§ **Task item**: Reproduce all entries precisely, down to the last character.

§ **Records from a collection**:
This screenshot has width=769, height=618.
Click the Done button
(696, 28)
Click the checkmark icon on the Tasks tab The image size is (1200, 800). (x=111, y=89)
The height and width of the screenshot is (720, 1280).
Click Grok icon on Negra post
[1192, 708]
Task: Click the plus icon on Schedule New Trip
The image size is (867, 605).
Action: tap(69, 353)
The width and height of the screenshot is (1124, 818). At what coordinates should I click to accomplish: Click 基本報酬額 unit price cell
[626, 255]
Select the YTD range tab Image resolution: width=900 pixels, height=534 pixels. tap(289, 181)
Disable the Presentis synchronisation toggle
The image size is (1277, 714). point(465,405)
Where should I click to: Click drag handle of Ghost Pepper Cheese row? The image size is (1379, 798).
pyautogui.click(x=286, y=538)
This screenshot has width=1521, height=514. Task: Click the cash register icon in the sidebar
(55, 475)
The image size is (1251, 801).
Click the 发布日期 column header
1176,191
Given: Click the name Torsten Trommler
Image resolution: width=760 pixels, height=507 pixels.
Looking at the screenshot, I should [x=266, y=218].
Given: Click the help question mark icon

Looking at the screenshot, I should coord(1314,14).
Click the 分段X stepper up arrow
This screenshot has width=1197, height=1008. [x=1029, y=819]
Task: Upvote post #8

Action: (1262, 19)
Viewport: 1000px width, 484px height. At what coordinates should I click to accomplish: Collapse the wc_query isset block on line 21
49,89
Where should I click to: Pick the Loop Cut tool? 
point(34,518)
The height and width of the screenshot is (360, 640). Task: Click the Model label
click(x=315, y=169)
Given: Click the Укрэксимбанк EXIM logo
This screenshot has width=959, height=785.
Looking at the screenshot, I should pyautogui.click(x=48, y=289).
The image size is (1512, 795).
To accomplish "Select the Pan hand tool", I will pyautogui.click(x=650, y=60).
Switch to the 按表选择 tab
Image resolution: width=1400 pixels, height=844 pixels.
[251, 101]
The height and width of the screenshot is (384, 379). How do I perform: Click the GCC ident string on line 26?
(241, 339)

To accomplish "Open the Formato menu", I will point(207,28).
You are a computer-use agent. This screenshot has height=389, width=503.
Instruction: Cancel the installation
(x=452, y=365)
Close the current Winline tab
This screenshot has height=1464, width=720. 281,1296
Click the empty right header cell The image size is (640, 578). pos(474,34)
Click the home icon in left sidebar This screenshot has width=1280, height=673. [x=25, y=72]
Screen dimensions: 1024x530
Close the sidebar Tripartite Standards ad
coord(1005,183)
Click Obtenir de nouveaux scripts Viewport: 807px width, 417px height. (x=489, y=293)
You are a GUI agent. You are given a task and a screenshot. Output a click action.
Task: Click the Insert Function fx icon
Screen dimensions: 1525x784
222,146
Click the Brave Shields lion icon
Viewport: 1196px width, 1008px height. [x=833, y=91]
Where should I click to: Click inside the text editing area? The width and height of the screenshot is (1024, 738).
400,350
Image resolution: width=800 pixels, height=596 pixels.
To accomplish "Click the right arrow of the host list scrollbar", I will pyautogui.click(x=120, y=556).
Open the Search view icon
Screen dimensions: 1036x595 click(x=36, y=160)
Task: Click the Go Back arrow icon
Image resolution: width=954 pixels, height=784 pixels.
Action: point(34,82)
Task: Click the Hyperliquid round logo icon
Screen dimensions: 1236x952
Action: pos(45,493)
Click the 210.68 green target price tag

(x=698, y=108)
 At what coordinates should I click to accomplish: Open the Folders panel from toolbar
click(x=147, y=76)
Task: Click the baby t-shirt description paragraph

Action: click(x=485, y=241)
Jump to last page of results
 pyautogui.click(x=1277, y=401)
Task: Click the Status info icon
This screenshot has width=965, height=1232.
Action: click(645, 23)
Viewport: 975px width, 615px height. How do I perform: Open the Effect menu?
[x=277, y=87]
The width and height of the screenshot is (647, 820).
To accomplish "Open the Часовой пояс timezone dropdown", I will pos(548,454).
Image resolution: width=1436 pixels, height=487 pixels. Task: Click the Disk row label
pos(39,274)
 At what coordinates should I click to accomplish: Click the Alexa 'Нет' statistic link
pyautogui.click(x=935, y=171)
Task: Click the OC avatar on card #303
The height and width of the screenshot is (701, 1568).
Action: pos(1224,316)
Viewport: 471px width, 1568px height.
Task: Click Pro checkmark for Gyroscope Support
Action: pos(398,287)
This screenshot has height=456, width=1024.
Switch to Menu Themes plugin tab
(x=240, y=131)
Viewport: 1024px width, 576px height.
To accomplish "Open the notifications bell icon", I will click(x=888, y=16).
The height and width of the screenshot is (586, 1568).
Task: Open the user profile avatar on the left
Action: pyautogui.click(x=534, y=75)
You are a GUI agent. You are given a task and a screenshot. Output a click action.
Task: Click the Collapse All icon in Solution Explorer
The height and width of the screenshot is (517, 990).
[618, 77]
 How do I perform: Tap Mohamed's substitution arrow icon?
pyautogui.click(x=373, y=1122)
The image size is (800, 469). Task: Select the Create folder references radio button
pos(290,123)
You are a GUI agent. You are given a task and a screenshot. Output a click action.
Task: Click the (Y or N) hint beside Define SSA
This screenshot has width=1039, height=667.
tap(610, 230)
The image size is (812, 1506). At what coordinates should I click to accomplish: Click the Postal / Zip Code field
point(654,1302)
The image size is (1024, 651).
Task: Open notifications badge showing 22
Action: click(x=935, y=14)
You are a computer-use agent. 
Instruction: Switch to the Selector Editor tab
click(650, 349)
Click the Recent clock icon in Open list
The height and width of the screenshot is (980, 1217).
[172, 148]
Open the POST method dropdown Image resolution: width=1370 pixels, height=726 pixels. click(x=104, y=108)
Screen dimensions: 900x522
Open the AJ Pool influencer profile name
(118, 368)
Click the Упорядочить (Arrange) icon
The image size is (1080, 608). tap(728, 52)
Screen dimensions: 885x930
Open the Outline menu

§ **Output below**:
This screenshot has width=769, height=618.
Click the Done button
(696, 28)
Click the checkmark icon on the Tasks tab The image size is (1200, 800). (x=111, y=89)
The height and width of the screenshot is (720, 1280).
Click Grok icon on Negra post
[1192, 708]
Task: Click the plus icon on Schedule New Trip
The image size is (867, 605).
Action: tap(69, 353)
The width and height of the screenshot is (1124, 818). At what coordinates should I click to accomplish: Click 基本報酬額 unit price cell
[626, 255]
Select the YTD range tab Image resolution: width=900 pixels, height=534 pixels. tap(289, 181)
Disable the Presentis synchronisation toggle
The image size is (1277, 714). point(465,405)
Where should I click to: Click drag handle of Ghost Pepper Cheese row? The image size is (1379, 798).
pyautogui.click(x=286, y=538)
This screenshot has width=1521, height=514. Task: Click the cash register icon in the sidebar
(55, 475)
The image size is (1251, 801).
Click the 发布日期 column header
1176,191
Given: Click the name Torsten Trommler
Image resolution: width=760 pixels, height=507 pixels.
Looking at the screenshot, I should [x=266, y=218].
Given: Click the help question mark icon

Looking at the screenshot, I should coord(1314,14).
Click the 分段X stepper up arrow
This screenshot has width=1197, height=1008. [x=1029, y=819]
Task: Upvote post #8

Action: (1262, 19)
Viewport: 1000px width, 484px height. At what coordinates should I click to accomplish: Collapse the wc_query isset block on line 21
49,89
Where should I click to: Pick the Loop Cut tool? 
point(34,518)
The height and width of the screenshot is (360, 640). Task: Click the Model label
click(x=315, y=169)
Given: Click the Укрэксимбанк EXIM logo
This screenshot has width=959, height=785.
Looking at the screenshot, I should pyautogui.click(x=48, y=289).
The image size is (1512, 795).
To accomplish "Select the Pan hand tool", I will pyautogui.click(x=650, y=60).
Switch to the 按表选择 tab
Image resolution: width=1400 pixels, height=844 pixels.
[251, 101]
The height and width of the screenshot is (384, 379). How do I perform: Click the GCC ident string on line 26?
(241, 339)

To accomplish "Open the Formato menu", I will point(207,28).
You are a computer-use agent. This screenshot has height=389, width=503.
Instruction: Cancel the installation
(x=452, y=365)
Close the current Winline tab
This screenshot has height=1464, width=720. 281,1296
Click the empty right header cell The image size is (640, 578). pos(474,34)
Click the home icon in left sidebar This screenshot has width=1280, height=673. [x=25, y=72]
Screen dimensions: 1024x530
Close the sidebar Tripartite Standards ad
coord(1005,183)
Click Obtenir de nouveaux scripts Viewport: 807px width, 417px height. (x=489, y=293)
You are a GUI agent. You are given a task and a screenshot. Output a click action.
Task: Click the Insert Function fx icon
Screen dimensions: 1525x784
222,146
Click the Brave Shields lion icon
Viewport: 1196px width, 1008px height. [x=833, y=91]
Where should I click to: Click inside the text editing area? The width and height of the screenshot is (1024, 738).
400,350
Image resolution: width=800 pixels, height=596 pixels.
To accomplish "Click the right arrow of the host list scrollbar", I will pyautogui.click(x=120, y=556).
Open the Search view icon
Screen dimensions: 1036x595 click(x=36, y=160)
Task: Click the Go Back arrow icon
Image resolution: width=954 pixels, height=784 pixels.
Action: point(34,82)
Task: Click the Hyperliquid round logo icon
Screen dimensions: 1236x952
Action: pos(45,493)
Click the 210.68 green target price tag

(x=698, y=108)
 At what coordinates should I click to accomplish: Open the Folders panel from toolbar
click(x=147, y=76)
Task: Click the baby t-shirt description paragraph

Action: click(x=485, y=241)
Jump to last page of results
 pyautogui.click(x=1277, y=401)
Task: Click the Status info icon
This screenshot has width=965, height=1232.
Action: click(645, 23)
Viewport: 975px width, 615px height. How do I perform: Open the Effect menu?
[x=277, y=87]
The width and height of the screenshot is (647, 820).
To accomplish "Open the Часовой пояс timezone dropdown", I will pos(548,454).
Image resolution: width=1436 pixels, height=487 pixels. Task: Click the Disk row label
pos(39,274)
 At what coordinates should I click to accomplish: Click the Alexa 'Нет' statistic link
pyautogui.click(x=935, y=171)
Task: Click the OC avatar on card #303
The height and width of the screenshot is (701, 1568).
Action: pos(1224,316)
Viewport: 471px width, 1568px height.
Task: Click Pro checkmark for Gyroscope Support
Action: pos(398,287)
This screenshot has height=456, width=1024.
Switch to Menu Themes plugin tab
(x=240, y=131)
Viewport: 1024px width, 576px height.
To accomplish "Open the notifications bell icon", I will click(x=888, y=16).
The height and width of the screenshot is (586, 1568).
Task: Open the user profile avatar on the left
Action: pyautogui.click(x=534, y=75)
You are a GUI agent. You are given a task and a screenshot. Output a click action.
Task: Click the Collapse All icon in Solution Explorer
The height and width of the screenshot is (517, 990).
[618, 77]
 How do I perform: Tap Mohamed's substitution arrow icon?
pyautogui.click(x=373, y=1122)
The image size is (800, 469). Task: Select the Create folder references radio button
pos(290,123)
You are a GUI agent. You are given a task and a screenshot. Output a click action.
Task: Click the (Y or N) hint beside Define SSA
This screenshot has width=1039, height=667.
tap(610, 230)
The image size is (812, 1506). At what coordinates should I click to accomplish: Click the Postal / Zip Code field
point(654,1302)
The image size is (1024, 651).
Task: Open notifications badge showing 22
Action: click(x=935, y=14)
You are a computer-use agent. 
Instruction: Switch to the Selector Editor tab
click(650, 349)
Click the Recent clock icon in Open list
The height and width of the screenshot is (980, 1217).
[172, 148]
Open the POST method dropdown Image resolution: width=1370 pixels, height=726 pixels. click(x=104, y=108)
Screen dimensions: 900x522
Open the AJ Pool influencer profile name
(118, 368)
Click the Упорядочить (Arrange) icon
The image size is (1080, 608). tap(728, 52)
Screen dimensions: 885x930
Open the Outline menu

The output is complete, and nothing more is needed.